* **Questions**:
• a. In the essay about prayer, rewrite the paragraph beginning "A couple of years ago" more briefly and keep its main facts.
• b. In the essay about prayer, what did the last image in the friend's Facebook post show?
• c. Pick up the essay about prayer from the point where it stops, and continue it in the same voice.

A couple of years ago, my mother fought and survived cancer. A few weeks ago, her doctor discovered a new mass. He verified it. He scheduled her for a biopsy. The day of the biopsy arrived, and a final scan was taken before surgery. Only now, there was no mass. Nothing, nada. “Um, maybe it was a cyst that dissolved due to hormones,” the doctor offered. My mother doesn’t take hormones. That can’t be the reason. So what is?

A friend of mine recently posted something on Facebook: pictures of hopeful people with captions that read, “God, please help me pass this test,” and “God, let my team win.” The last image was of a starving child in Africa with no caption underneath. Obviously, the post was supposed to illustrate the futility of prayer and/or the nonexistence of a loving God.

I get it. I can’t explain why a loving God would allow children to die of starvation. But I can reason that quite a number of the world’s problems rest with our own human free will. We could feed the hungry if we really wanted to; heaven knows, we have plenty enough. But we don’t, for a number of reasons ranging from practicalities in shipping and distribution to lack of funding to volatile politics in affected regions. However, as to the question of why God would “allow” human tragedies to occur: No, I have no explanation.

* **Data segment**:
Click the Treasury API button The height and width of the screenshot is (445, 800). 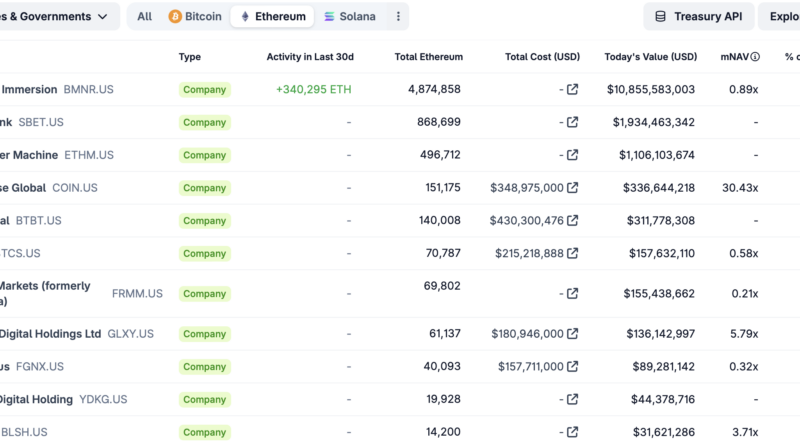click(x=698, y=17)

* **Expected responses**:
• a. The writer's mother survived cancer a couple of years ago. A few weeks ago her doctor found and verified a new mass and scheduled a biopsy. On the day of the biopsy, a final scan before surgery showed no mass at all. The doctor suggested a cyst that had dissolved due to hormones, but she doesn't take hormones, so the cause remains unexplained.

• b. A starving child in Africa, with no caption underneath.

• c.
I hope to understand these things someday. Maybe in the afterlife I’ll figure it out. For now, I am willing to confess my lack of full comprehension yet still believe in God with all my heart. There are a million reasons for this. The latest one? What happened to my mother was a miracle. The doctor couldn’t explain it. And neither can anyone else.

Ruth once wrote, “Miracles accrue one prayer at a time.” I believe this. Even if the world doesn’t always back me up.